• **Task description**: This exercise asks for an exact copy of the lines from the one containing "Screen dimensions: 448x131" through the final line of the material, with pictures omitted.

________________________

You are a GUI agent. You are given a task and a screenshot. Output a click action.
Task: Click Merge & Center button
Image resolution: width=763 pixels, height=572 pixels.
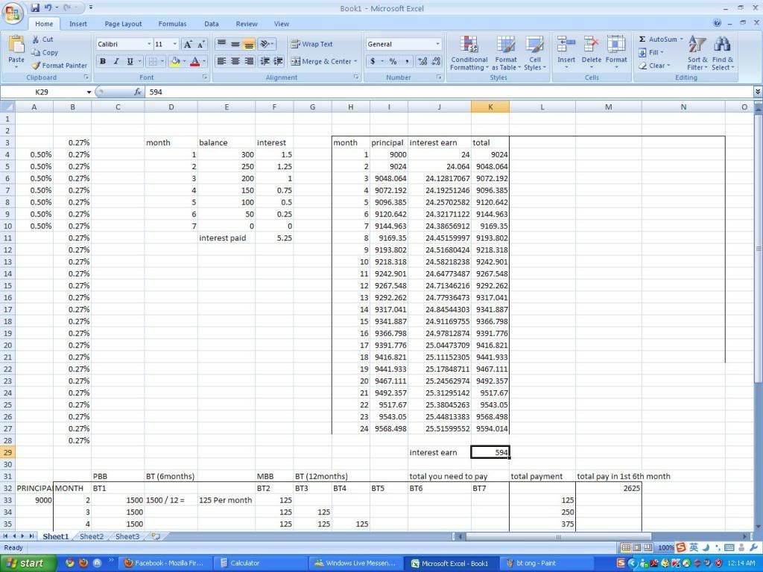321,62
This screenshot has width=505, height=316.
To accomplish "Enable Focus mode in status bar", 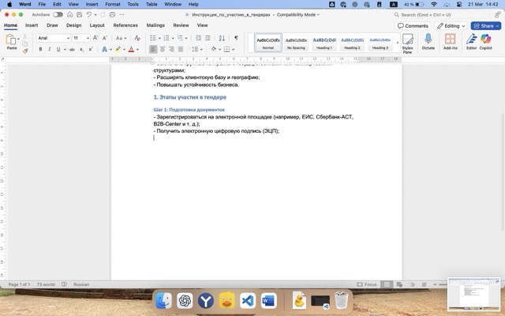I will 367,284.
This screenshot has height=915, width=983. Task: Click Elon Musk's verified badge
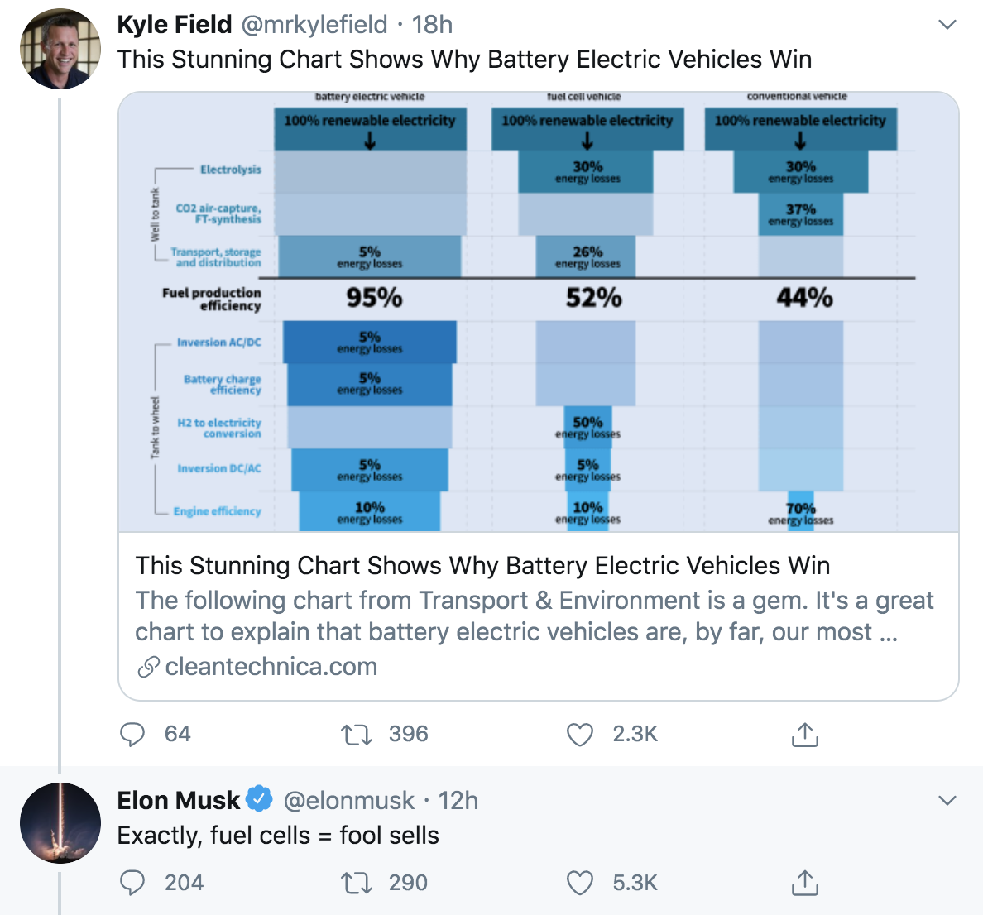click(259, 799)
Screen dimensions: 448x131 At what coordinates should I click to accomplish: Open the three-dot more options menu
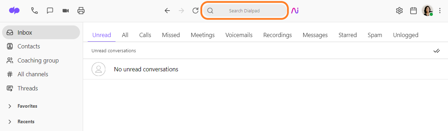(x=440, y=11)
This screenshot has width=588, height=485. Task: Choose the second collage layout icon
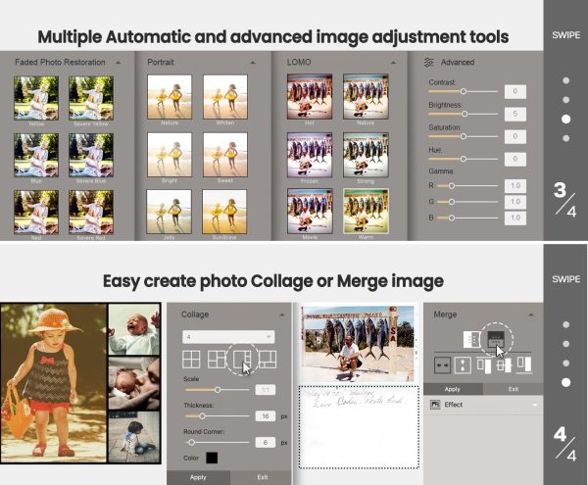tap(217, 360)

________________________

• **Output for this exercise**:
Screen dimensions: 448x131 At what coordinates should I click to accomplish: Open the three-dot more options menu
(x=440, y=11)
This screenshot has width=588, height=485. Task: Choose the second collage layout icon
tap(217, 360)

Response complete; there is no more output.